Deepcut
Sunday afternoon
May 19, 1918.
My dear Gertrude.
Our weather keeps very hot indeed - much more like August than May. It is about two now & I have come out on to the Canal side to write & read among the trees. Am about half way down the very steep bank. Sitting in the midst of thousands of ants - very busy on this Sabbath afternoon. I have been trying for sometime to find any centre of their operations but they seem to be going in all directions. There are few mosquitos about to remind one that every good thing has its disadvantages.
I am writing this on a book, not the easiest of things to do. Did not trouble to bring the pad owing to its size. I am so well hidden among the trees that the people in the water continue their conversations as they go by - I have found one or two quite entertaining. I am afraid too I have been a little envious of most, as usual on Sunday there are a lot of girls about. London is so near that anyone with relatives or friends there can easily have them down.

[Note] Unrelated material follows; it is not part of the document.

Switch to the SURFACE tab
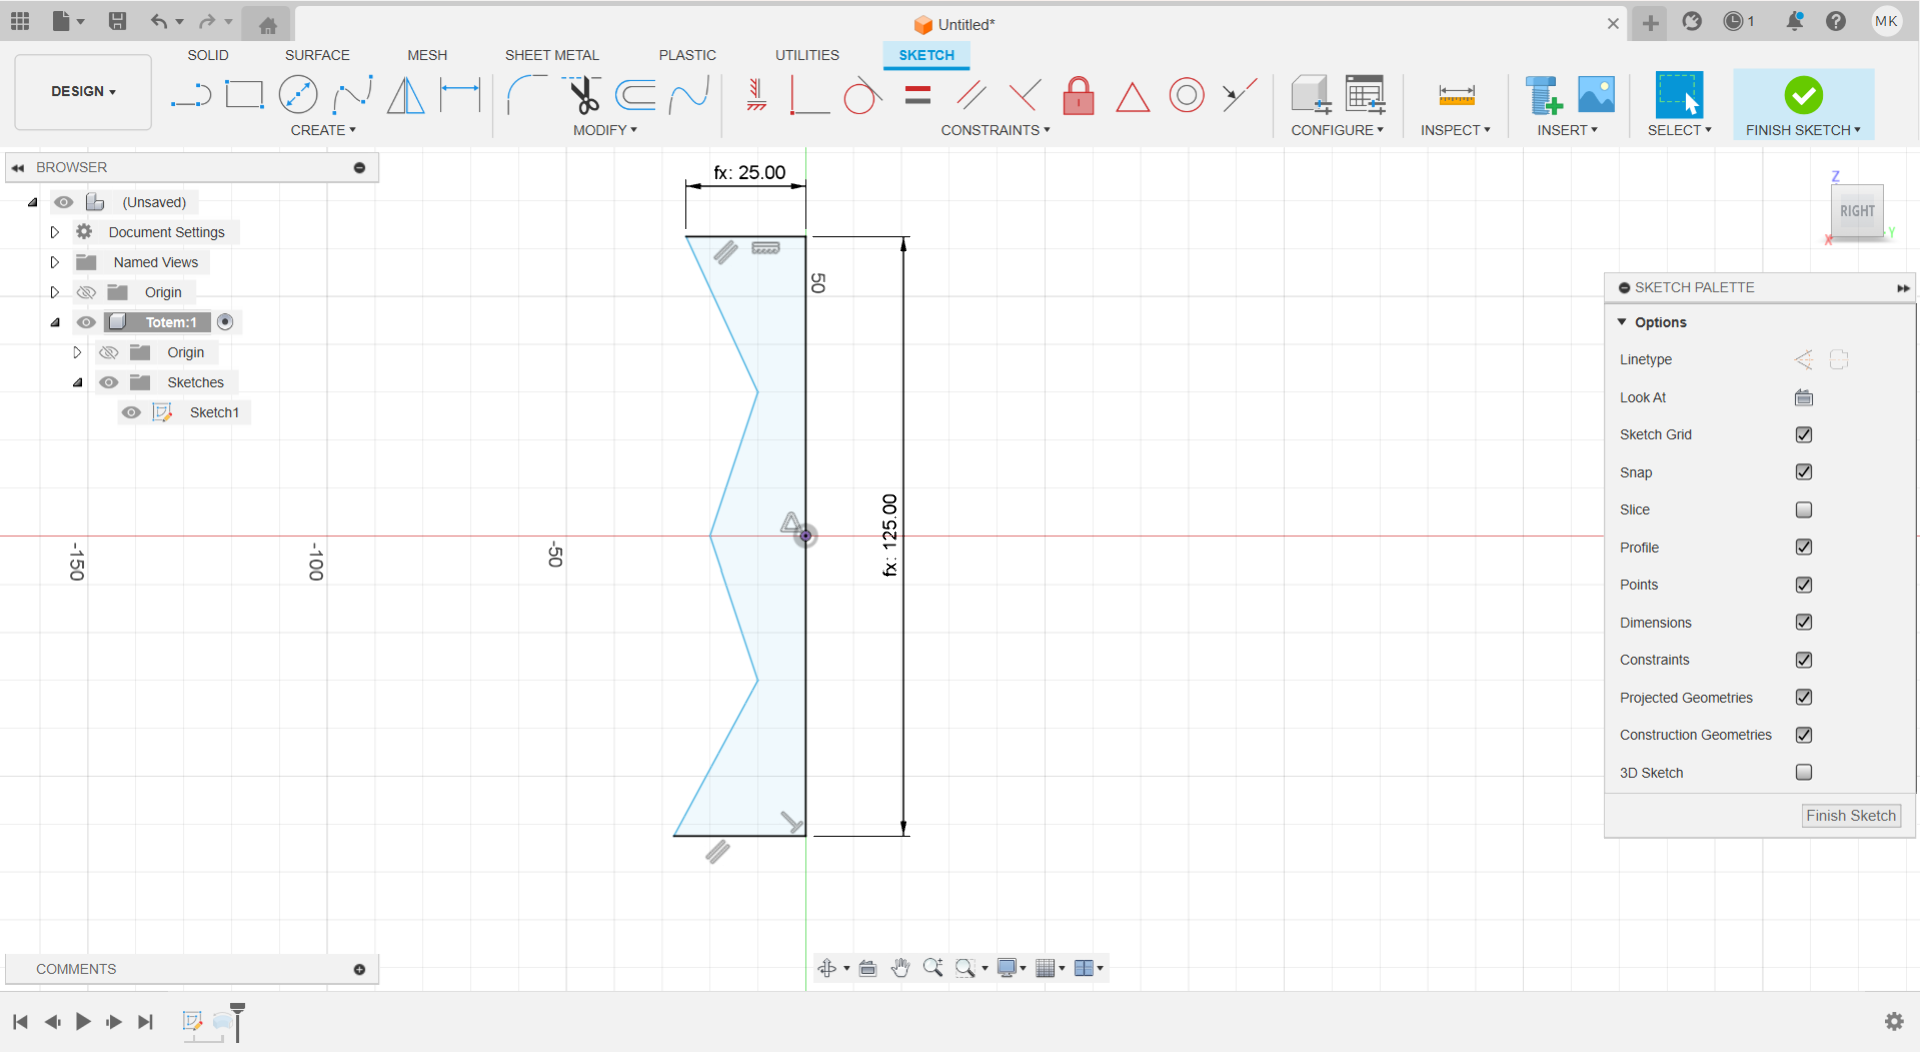The height and width of the screenshot is (1052, 1920). tap(317, 55)
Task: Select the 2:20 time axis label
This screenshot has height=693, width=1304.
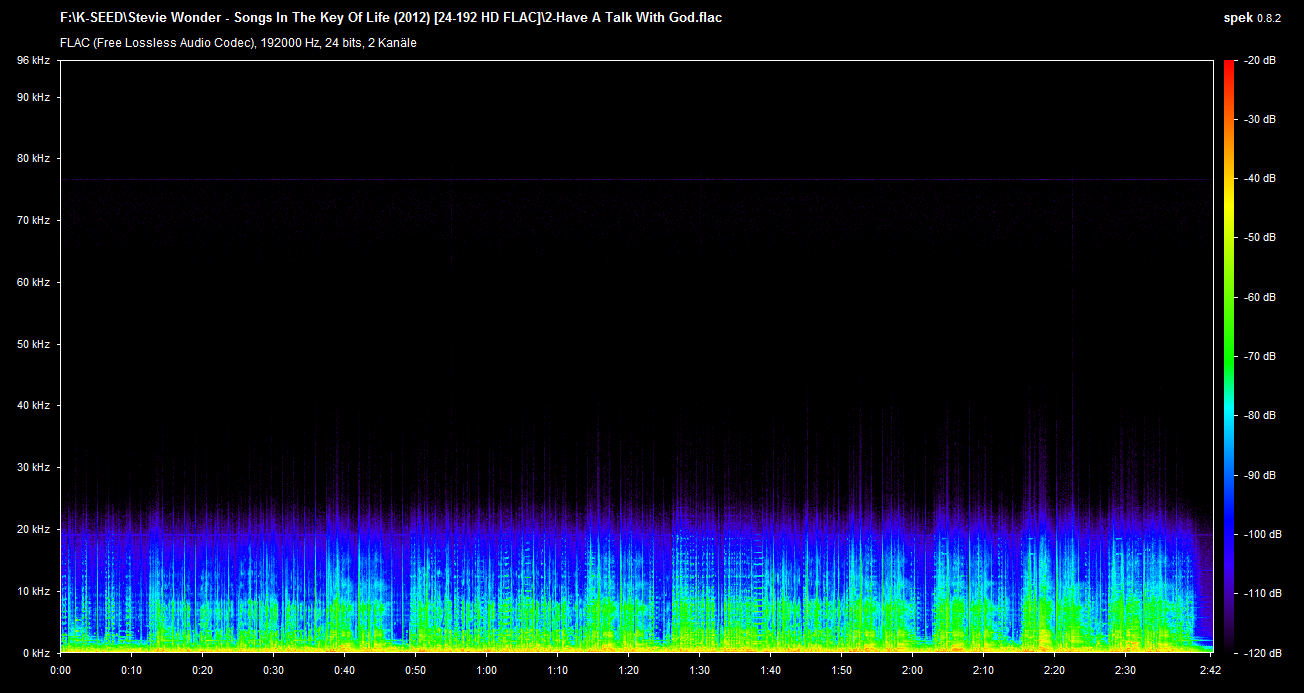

You remark in a letter I received on Friday that I would be going up a good deal. Unfortunately it is against orders to travel by rail without leave. A lot of our fellows risk it when they are not on Sunday duty & if it was a matter of being able to get home & would as well. If it wasn't for the ration trouble I might even go up to Muswell Hill one week. The expense however would be more than I would want to go to very often.
Two letters came 22nd & 29th so there is another to come. The former was marked "via New York", so evidently it is not a quicker route.
It is in this letter that you remark it is not like me to be talking of hiring a boat on Sunday. In a way it isn't perhaps but do you know I read it three times before it dawned on me that it was the moral issue you were referring to. I thought at first it was the way I had expressed myself that you were referring to.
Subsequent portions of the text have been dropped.